* _Document section_:
--- Start ---

AbstractThe objective of the thesis is to investigate Malaysia’s pay determinants from three different perspectives, namely: employees’ perspective, employers’ perspective, and both employees-employers’ perspectives. As a matter of fact, previous studies have not been able to document the potential impact of employers and firms on pay determinants within the Malaysian economy, owing to a lack of appropriate data. Therefore, with the availability of new datasets – worker-level dataset (WLD) and firm-level dataset (FLD) obtained from the Second Malaysian Productivity Investment Climate Survey (PICS-2), we have developed a matched-worker-firm dataset (MWFD), so that by employing such dataset it will add a new dimension to pay analysis in Malaysia as well as allowing for a comprehensive understanding and clearer picture of Malaysia’s pay system.

--- End ---

* _Extracted information_:
--- Start ---

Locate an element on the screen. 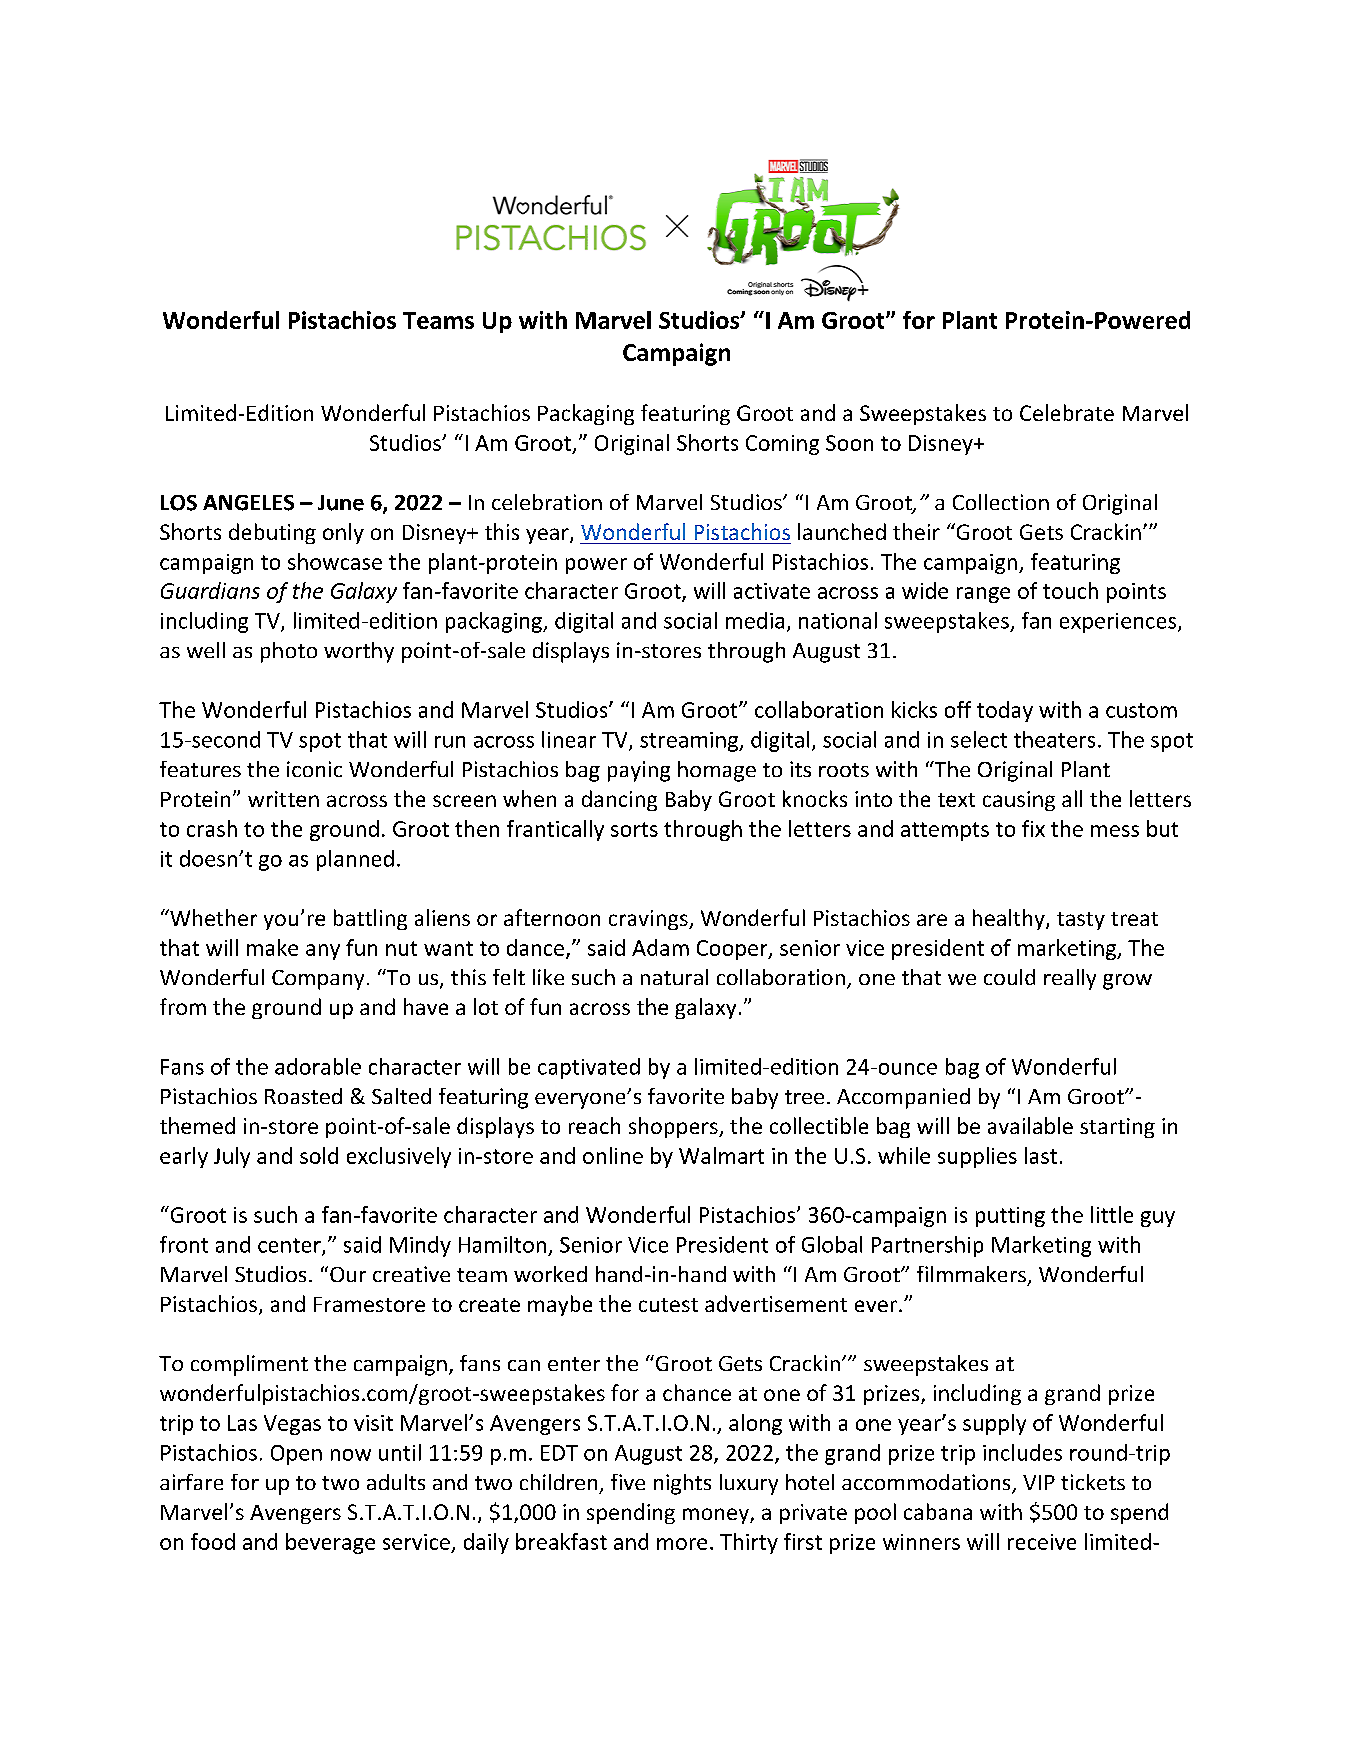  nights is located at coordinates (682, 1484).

--- End ---
--- Start ---

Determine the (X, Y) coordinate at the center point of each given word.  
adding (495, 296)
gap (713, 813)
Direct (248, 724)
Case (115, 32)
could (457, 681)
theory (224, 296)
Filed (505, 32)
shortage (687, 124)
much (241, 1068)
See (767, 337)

--- End ---

* _What you need to do_:
1. According to the abstract on Malaysia's pay determinants, which survey provided the worker-level and firm-level datasets?
2. Write the next part of the abstract on Malaysia's pay determinants, starting after its final sentence.
The data above come from a separate source.

* _Exercise results_:
1. The Second Malaysian Productivity Investment Climate Survey (PICS-2).

2.
From the employees’ prospective, the findings of this thesis indicate that a worker with a higher education level, skills and training generally gets a higher pay compared to those without. In addition, a worker who undergoes training from his/her current employer gets a higher pay compared to those who had training from a previous employer or only off-the-job training. At the same time, workers with complex computer skills, as well as those who are in professional employment and management, also receive a considerably higher pay. From the employers’ prospective, however, the findings indicate that firm size, human capital stock in the firm, worker performance, capital stock, and firm performance are important factors that affect the Malaysian average monthly pay. Besides, the elasticity of pay with respect to employer size is two percent, and this figure supports the notion that the Malaysian labour market can be characterised as imperfect competition. From both employers-employees’ prospective, it is obvious that both observable worker characteristics and unobserved firm-effects are key elements of pay determinants. Nevertheless, firm effects seem to explain the variability in pay determinants more than observable worker characteristics. In addition, the relationship between pay component and firm performance exhibits a positive tendency. This implies that workers get a higher pay either because of worker characteristics or that firm-effects are being employed in firms that are more productive and profitability.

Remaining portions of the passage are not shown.